## [Ausgangsdaten]
=-=-=-=-=

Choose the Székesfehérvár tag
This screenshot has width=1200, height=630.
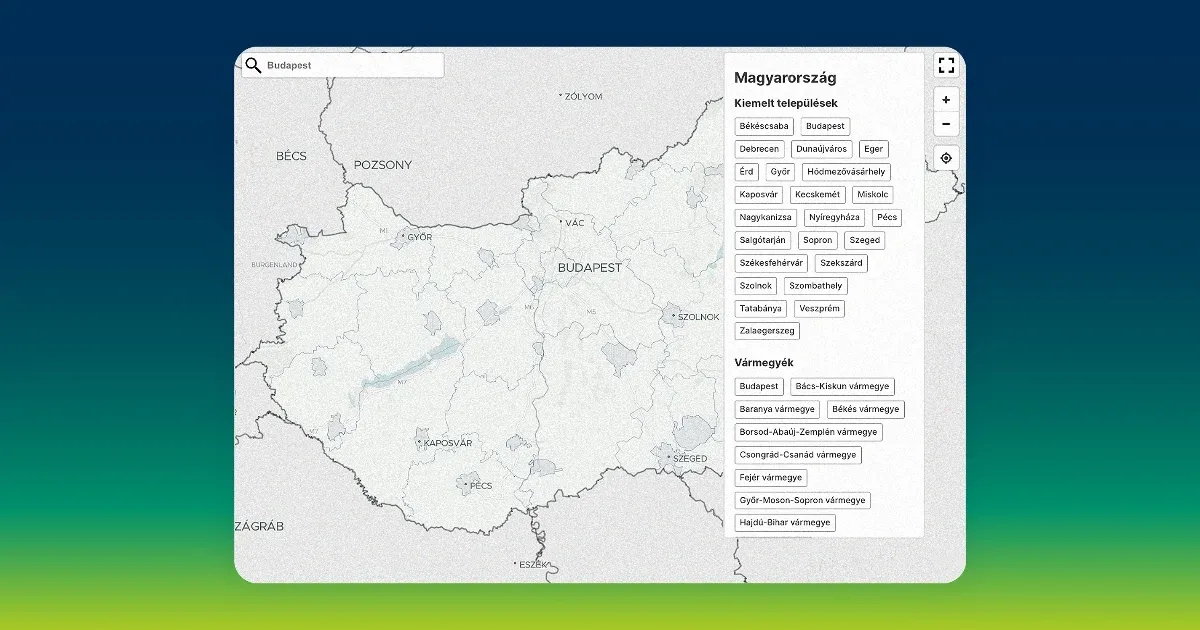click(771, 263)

=-=-=-=-=

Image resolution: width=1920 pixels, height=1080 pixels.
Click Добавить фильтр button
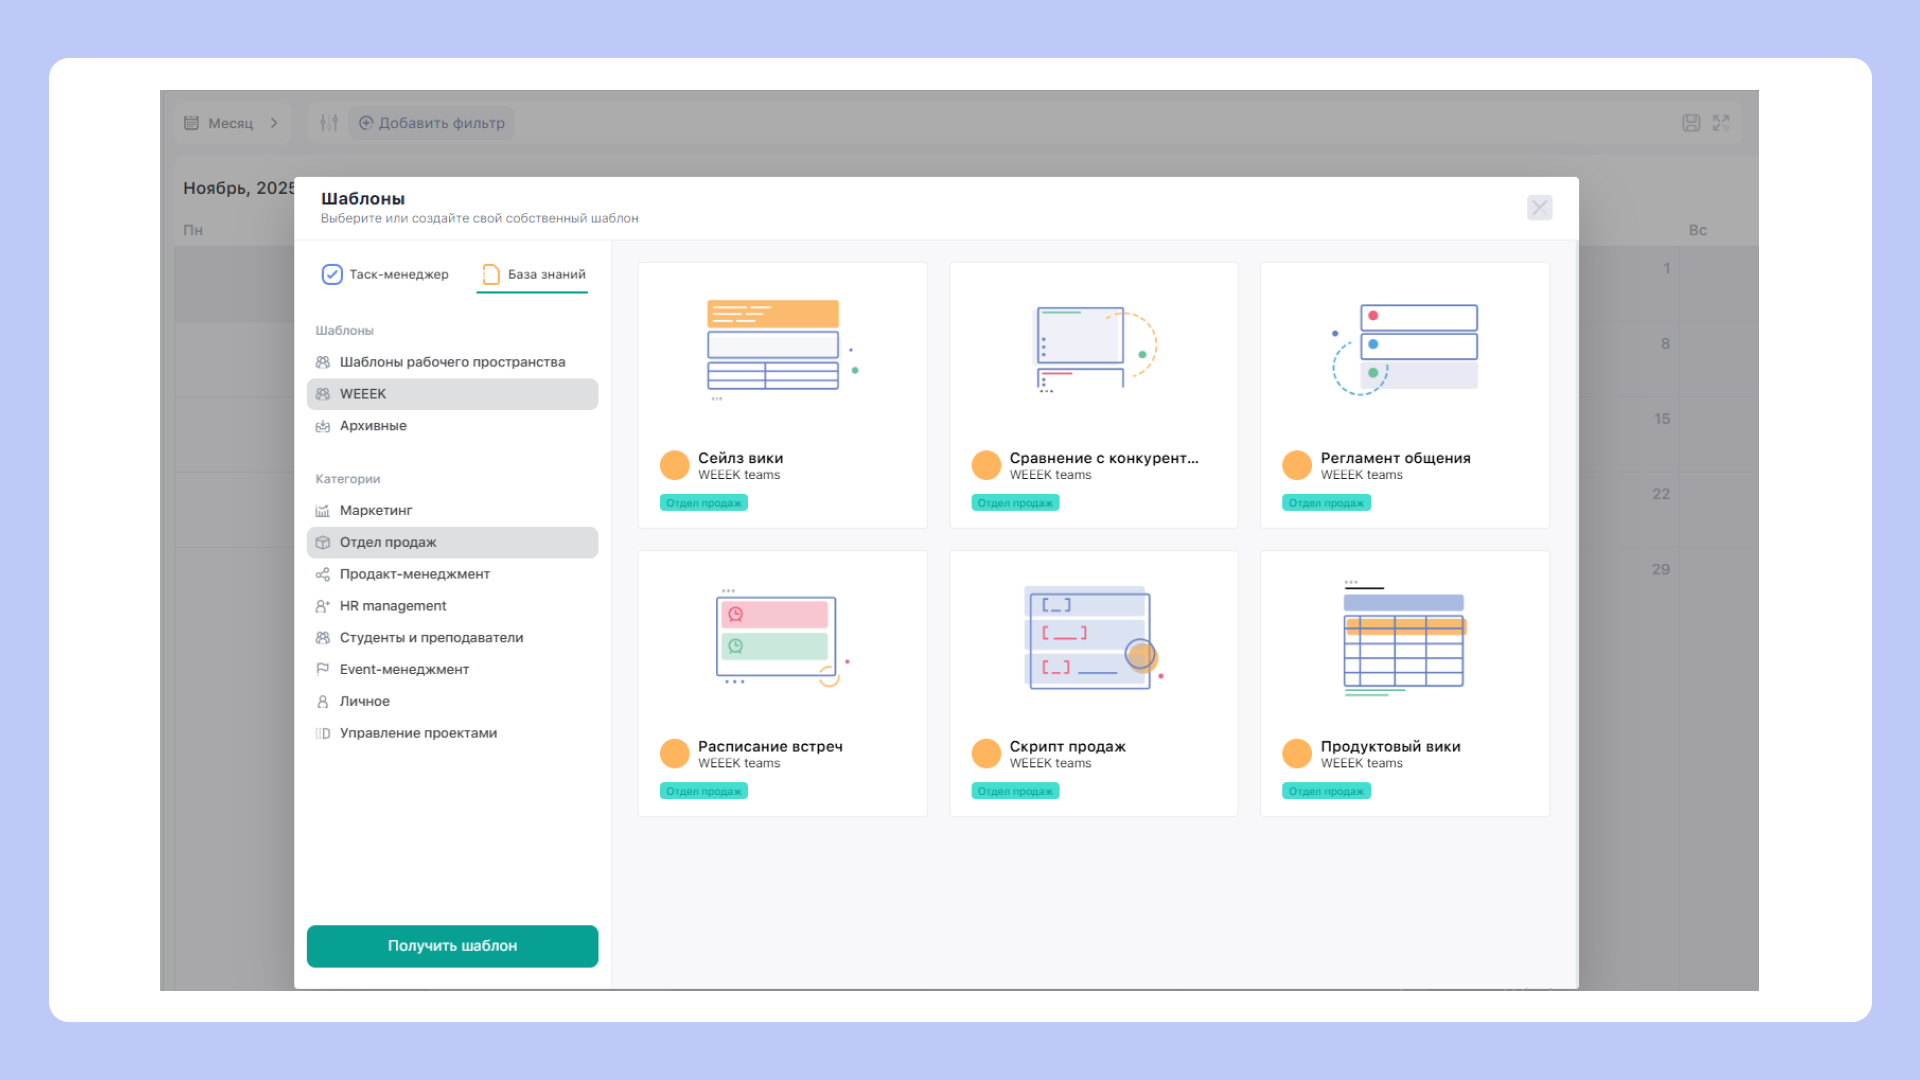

=-=-=-=-=

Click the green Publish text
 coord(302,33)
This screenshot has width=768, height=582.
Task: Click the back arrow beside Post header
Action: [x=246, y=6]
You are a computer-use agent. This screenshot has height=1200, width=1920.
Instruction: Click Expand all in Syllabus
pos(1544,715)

=-=-=-=-=

## [Aufgabe]
Gib den Abschnitt wortgetreu wieder, der mit der Zeile beginnt, die „Click the green Publish text“ enthält, und mit der Zeile endet, die „pos(1544,715)“ enthält. Beide Zeilen gehören dazu.

## [Lösung]
Click the green Publish text
 coord(302,33)
This screenshot has width=768, height=582.
Task: Click the back arrow beside Post header
Action: [x=246, y=6]
You are a computer-use agent. This screenshot has height=1200, width=1920.
Instruction: Click Expand all in Syllabus
pos(1544,715)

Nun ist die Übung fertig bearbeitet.